START SOURCE DATA

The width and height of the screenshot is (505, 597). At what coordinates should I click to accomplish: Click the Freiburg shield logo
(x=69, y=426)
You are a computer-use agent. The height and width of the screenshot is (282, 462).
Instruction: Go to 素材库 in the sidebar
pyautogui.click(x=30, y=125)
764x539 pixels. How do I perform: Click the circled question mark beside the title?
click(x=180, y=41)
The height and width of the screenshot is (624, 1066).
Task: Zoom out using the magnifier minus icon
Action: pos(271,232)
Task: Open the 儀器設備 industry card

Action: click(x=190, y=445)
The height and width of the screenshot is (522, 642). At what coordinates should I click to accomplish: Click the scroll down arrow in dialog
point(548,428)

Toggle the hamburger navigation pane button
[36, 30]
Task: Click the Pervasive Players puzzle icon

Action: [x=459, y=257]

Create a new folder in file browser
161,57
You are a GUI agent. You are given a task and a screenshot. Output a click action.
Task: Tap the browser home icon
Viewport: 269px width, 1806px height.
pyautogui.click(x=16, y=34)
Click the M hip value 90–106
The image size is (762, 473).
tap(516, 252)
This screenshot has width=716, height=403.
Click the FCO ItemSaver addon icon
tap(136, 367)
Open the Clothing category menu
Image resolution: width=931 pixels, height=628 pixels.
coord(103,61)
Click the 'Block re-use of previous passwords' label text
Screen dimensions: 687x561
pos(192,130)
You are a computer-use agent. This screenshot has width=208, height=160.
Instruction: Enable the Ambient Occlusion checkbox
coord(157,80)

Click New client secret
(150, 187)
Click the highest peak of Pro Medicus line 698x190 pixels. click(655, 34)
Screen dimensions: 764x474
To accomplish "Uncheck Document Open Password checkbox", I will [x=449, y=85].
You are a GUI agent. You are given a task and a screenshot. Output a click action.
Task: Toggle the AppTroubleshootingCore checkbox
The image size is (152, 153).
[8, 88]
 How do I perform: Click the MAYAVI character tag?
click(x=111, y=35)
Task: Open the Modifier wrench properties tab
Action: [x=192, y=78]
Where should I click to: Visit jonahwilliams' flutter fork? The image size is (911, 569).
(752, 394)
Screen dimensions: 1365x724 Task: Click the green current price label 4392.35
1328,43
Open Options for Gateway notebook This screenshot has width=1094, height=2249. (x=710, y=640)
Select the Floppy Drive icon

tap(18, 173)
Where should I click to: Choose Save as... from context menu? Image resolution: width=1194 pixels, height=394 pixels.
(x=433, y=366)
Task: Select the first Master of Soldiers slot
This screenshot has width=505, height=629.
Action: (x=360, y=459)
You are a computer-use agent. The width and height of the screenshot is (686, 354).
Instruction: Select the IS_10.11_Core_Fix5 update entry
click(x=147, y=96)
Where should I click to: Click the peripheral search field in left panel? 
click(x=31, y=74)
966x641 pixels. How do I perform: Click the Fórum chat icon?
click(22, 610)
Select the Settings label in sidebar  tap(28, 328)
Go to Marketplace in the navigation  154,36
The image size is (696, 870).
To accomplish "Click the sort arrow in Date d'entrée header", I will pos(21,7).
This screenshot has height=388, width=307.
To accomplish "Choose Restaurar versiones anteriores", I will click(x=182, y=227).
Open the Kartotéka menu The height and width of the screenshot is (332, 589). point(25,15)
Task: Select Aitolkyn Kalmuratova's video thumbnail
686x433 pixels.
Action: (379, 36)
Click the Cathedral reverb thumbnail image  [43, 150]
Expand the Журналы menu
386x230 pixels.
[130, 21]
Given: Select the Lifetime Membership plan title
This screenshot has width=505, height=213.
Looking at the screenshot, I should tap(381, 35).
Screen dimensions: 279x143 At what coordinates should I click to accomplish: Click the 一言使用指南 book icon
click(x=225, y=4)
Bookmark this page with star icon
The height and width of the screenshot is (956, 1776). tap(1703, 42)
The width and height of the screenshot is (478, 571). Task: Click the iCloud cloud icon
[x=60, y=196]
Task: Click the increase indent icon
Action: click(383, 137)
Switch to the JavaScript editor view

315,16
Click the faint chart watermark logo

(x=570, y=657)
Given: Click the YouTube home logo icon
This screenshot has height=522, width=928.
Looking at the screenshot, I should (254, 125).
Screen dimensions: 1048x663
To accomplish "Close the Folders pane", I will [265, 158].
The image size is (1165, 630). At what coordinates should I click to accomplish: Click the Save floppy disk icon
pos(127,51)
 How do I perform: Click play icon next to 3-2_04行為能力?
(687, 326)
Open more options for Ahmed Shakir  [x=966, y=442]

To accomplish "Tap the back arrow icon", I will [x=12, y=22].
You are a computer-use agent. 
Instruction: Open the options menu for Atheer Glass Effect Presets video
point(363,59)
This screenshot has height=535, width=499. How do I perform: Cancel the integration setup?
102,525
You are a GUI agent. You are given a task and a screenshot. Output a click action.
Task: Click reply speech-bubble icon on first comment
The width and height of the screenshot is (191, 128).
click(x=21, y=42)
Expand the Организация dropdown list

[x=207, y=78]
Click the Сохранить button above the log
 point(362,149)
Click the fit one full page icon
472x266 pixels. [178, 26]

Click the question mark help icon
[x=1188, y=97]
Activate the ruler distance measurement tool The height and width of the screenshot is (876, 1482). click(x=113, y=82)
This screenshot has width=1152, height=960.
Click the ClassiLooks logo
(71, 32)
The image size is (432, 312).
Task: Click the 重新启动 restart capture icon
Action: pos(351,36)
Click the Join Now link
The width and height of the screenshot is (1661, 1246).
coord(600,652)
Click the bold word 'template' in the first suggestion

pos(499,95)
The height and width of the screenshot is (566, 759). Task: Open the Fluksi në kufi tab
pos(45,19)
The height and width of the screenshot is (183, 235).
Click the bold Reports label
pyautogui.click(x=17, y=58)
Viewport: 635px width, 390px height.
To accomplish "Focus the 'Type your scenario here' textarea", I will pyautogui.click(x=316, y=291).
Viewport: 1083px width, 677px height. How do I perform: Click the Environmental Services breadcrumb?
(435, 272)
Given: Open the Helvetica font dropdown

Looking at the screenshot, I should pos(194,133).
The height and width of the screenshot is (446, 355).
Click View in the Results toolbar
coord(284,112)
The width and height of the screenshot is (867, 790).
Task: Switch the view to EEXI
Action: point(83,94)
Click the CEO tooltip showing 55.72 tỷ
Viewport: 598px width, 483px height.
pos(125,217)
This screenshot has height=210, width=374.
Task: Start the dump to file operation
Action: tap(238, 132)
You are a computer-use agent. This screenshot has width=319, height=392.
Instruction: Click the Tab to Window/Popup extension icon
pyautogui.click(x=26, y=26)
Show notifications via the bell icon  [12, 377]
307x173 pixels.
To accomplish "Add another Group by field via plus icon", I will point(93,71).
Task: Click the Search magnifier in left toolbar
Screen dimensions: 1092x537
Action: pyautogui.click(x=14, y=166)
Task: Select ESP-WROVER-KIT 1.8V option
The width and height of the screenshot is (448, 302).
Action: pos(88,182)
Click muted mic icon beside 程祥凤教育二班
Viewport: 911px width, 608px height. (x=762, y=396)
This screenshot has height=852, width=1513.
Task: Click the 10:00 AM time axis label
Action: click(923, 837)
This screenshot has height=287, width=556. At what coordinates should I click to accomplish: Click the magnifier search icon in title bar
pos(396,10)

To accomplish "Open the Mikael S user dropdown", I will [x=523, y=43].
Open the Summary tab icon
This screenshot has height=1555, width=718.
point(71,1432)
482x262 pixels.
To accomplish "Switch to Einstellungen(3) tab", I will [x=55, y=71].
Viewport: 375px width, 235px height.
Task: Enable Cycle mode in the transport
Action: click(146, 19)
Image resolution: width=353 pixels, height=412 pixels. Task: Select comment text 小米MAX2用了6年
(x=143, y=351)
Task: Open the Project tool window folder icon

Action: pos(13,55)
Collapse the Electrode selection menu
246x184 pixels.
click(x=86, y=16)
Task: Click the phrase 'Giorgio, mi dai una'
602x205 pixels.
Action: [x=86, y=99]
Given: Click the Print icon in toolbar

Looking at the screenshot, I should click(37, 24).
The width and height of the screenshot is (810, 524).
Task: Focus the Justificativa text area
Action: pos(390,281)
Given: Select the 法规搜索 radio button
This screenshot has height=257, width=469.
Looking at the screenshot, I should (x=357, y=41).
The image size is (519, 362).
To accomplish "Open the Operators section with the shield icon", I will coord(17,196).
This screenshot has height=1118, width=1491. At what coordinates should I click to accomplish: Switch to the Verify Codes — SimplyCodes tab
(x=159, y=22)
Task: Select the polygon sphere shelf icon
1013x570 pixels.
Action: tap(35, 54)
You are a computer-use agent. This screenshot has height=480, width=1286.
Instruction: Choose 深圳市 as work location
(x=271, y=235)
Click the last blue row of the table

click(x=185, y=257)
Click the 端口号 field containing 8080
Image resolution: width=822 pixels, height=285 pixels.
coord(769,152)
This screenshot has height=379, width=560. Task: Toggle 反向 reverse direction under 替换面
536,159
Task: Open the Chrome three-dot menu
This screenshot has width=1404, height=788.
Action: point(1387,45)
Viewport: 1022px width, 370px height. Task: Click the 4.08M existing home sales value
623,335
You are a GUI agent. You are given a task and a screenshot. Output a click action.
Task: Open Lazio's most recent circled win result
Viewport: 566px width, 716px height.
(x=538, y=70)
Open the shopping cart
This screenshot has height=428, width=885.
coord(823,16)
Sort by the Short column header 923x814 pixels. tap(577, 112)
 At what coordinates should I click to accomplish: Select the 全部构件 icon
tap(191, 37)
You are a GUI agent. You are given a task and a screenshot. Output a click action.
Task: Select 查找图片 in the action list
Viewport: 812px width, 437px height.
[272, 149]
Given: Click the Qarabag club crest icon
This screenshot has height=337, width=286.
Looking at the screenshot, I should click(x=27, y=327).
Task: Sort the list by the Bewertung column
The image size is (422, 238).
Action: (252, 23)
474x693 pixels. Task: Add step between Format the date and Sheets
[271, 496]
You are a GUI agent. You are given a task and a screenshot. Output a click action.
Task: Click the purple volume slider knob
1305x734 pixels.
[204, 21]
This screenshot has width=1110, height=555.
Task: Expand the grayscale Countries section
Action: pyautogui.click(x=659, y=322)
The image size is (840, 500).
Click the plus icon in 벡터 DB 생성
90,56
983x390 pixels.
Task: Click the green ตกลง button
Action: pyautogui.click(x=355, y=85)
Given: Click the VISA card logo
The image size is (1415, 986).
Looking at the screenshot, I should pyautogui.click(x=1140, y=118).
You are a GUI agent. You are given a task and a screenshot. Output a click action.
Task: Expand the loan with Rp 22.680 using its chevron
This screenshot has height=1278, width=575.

END SOURCE DATA

Would you output, from the records above, exactly the run of lines that starts at the line containing "Image resolution: width=822" and ends at the line containing "Sort by the", and only that run?

TASK RESPONSE:
Image resolution: width=822 pixels, height=285 pixels.
coord(769,152)
This screenshot has height=379, width=560. Task: Toggle 反向 reverse direction under 替换面
536,159
Task: Open the Chrome three-dot menu
This screenshot has width=1404, height=788.
Action: point(1387,45)
Viewport: 1022px width, 370px height. Task: Click the 4.08M existing home sales value
623,335
You are a GUI agent. You are given a task and a screenshot. Output a click action.
Task: Open Lazio's most recent circled win result
Viewport: 566px width, 716px height.
(x=538, y=70)
Open the shopping cart
This screenshot has height=428, width=885.
coord(823,16)
Sort by the Short column header 923x814 pixels. tap(577, 112)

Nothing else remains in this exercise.